◆ What is required
Return every one of the records below unchanged, line for line.

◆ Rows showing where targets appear
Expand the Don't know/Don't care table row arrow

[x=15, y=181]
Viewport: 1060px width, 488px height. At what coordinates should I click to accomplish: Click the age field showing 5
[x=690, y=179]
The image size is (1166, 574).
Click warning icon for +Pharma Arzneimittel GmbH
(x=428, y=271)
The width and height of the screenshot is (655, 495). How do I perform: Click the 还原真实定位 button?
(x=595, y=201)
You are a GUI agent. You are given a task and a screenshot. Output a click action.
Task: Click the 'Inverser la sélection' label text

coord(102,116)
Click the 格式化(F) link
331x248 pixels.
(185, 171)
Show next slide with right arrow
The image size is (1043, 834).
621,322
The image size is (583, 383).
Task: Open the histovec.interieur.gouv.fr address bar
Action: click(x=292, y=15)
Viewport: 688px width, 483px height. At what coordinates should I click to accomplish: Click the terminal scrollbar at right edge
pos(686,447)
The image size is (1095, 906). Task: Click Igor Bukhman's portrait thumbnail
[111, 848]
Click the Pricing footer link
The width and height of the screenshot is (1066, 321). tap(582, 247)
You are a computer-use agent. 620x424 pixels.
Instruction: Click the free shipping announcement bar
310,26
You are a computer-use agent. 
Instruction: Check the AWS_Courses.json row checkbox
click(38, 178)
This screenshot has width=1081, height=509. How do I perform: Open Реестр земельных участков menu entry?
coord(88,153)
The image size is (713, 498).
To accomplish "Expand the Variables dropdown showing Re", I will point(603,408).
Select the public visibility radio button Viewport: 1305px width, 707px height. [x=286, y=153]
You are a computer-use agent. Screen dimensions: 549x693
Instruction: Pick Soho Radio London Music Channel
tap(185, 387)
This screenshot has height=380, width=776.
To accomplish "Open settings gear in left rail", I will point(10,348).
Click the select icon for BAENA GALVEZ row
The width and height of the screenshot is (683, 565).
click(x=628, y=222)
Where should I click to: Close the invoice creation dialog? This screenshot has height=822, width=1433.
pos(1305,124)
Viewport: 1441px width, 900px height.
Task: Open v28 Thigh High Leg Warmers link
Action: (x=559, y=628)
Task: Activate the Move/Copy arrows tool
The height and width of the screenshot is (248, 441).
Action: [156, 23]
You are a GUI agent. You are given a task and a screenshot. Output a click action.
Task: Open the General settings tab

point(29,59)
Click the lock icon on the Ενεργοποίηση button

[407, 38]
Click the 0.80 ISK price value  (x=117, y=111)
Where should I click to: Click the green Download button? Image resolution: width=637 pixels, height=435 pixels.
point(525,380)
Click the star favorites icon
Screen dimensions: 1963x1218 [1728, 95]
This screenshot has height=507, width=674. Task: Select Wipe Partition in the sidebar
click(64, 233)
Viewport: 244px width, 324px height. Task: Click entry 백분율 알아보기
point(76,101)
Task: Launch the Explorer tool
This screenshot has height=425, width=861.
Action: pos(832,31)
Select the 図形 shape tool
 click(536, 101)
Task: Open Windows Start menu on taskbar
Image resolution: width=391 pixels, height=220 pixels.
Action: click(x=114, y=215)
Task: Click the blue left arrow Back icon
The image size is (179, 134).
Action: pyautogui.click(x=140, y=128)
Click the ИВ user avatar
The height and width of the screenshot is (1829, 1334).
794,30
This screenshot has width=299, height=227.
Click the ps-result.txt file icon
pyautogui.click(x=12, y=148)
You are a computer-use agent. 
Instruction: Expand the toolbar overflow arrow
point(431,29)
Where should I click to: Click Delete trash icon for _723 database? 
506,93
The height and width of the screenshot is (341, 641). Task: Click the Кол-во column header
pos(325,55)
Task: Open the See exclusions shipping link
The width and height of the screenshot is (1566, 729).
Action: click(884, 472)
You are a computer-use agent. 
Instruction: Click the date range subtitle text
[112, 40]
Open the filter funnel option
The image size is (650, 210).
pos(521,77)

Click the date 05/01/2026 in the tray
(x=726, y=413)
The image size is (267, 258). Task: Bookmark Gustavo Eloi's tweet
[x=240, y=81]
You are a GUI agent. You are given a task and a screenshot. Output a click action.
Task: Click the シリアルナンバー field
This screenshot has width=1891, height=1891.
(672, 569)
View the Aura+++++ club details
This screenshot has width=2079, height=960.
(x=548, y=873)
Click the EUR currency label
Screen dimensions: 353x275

◆ Solution for this exercise
Expand the Don't know/Don't care table row arrow

[x=15, y=181]
Viewport: 1060px width, 488px height. At what coordinates should I click to accomplish: Click the age field showing 5
[x=690, y=179]
The image size is (1166, 574).
Click warning icon for +Pharma Arzneimittel GmbH
(x=428, y=271)
The width and height of the screenshot is (655, 495). How do I perform: Click the 还原真实定位 button?
(x=595, y=201)
You are a GUI agent. You are given a task and a screenshot. Output a click action.
Task: Click the 'Inverser la sélection' label text

coord(102,116)
Click the 格式化(F) link
331x248 pixels.
(185, 171)
Show next slide with right arrow
The image size is (1043, 834).
621,322
The image size is (583, 383).
Task: Open the histovec.interieur.gouv.fr address bar
Action: click(x=292, y=15)
Viewport: 688px width, 483px height. At what coordinates should I click to accomplish: Click the terminal scrollbar at right edge
pos(686,447)
The image size is (1095, 906). Task: Click Igor Bukhman's portrait thumbnail
[111, 848]
Click the Pricing footer link
The width and height of the screenshot is (1066, 321). tap(582, 247)
You are a computer-use agent. 620x424 pixels.
Instruction: Click the free shipping announcement bar
310,26
You are a computer-use agent. 
Instruction: Check the AWS_Courses.json row checkbox
click(38, 178)
This screenshot has width=1081, height=509. How do I perform: Open Реестр земельных участков menu entry?
coord(88,153)
The image size is (713, 498).
To accomplish "Expand the Variables dropdown showing Re", I will point(603,408).
Select the public visibility radio button Viewport: 1305px width, 707px height. [x=286, y=153]
You are a computer-use agent. Screen dimensions: 549x693
Instruction: Pick Soho Radio London Music Channel
tap(185, 387)
This screenshot has height=380, width=776.
To accomplish "Open settings gear in left rail", I will point(10,348).
Click the select icon for BAENA GALVEZ row
The width and height of the screenshot is (683, 565).
click(x=628, y=222)
Where should I click to: Close the invoice creation dialog? This screenshot has height=822, width=1433.
pos(1305,124)
Viewport: 1441px width, 900px height.
Task: Open v28 Thigh High Leg Warmers link
Action: (x=559, y=628)
Task: Activate the Move/Copy arrows tool
The height and width of the screenshot is (248, 441).
Action: [156, 23]
You are a GUI agent. You are given a task and a screenshot. Output a click action.
Task: Open the General settings tab

point(29,59)
Click the lock icon on the Ενεργοποίηση button

[407, 38]
Click the 0.80 ISK price value  (x=117, y=111)
Where should I click to: Click the green Download button? Image resolution: width=637 pixels, height=435 pixels.
point(525,380)
Click the star favorites icon
Screen dimensions: 1963x1218 [1728, 95]
This screenshot has height=507, width=674. Task: Select Wipe Partition in the sidebar
click(64, 233)
Viewport: 244px width, 324px height. Task: Click entry 백분율 알아보기
point(76,101)
Task: Launch the Explorer tool
This screenshot has height=425, width=861.
Action: pos(832,31)
Select the 図形 shape tool
 click(536, 101)
Task: Open Windows Start menu on taskbar
Image resolution: width=391 pixels, height=220 pixels.
Action: click(x=114, y=215)
Task: Click the blue left arrow Back icon
The image size is (179, 134).
Action: pyautogui.click(x=140, y=128)
Click the ИВ user avatar
The height and width of the screenshot is (1829, 1334).
794,30
This screenshot has width=299, height=227.
Click the ps-result.txt file icon
pyautogui.click(x=12, y=148)
You are a computer-use agent. 
Instruction: Expand the toolbar overflow arrow
point(431,29)
Where should I click to: Click Delete trash icon for _723 database? 
506,93
The height and width of the screenshot is (341, 641). Task: Click the Кол-во column header
pos(325,55)
Task: Open the See exclusions shipping link
The width and height of the screenshot is (1566, 729).
Action: click(884, 472)
You are a computer-use agent. 
Instruction: Click the date range subtitle text
[112, 40]
Open the filter funnel option
The image size is (650, 210).
pos(521,77)

Click the date 05/01/2026 in the tray
(x=726, y=413)
The image size is (267, 258). Task: Bookmark Gustavo Eloi's tweet
[x=240, y=81]
You are a GUI agent. You are given a task and a screenshot. Output a click action.
Task: Click the シリアルナンバー field
This screenshot has width=1891, height=1891.
(672, 569)
View the Aura+++++ club details
This screenshot has width=2079, height=960.
(x=548, y=873)
Click the EUR currency label
Screen dimensions: 353x275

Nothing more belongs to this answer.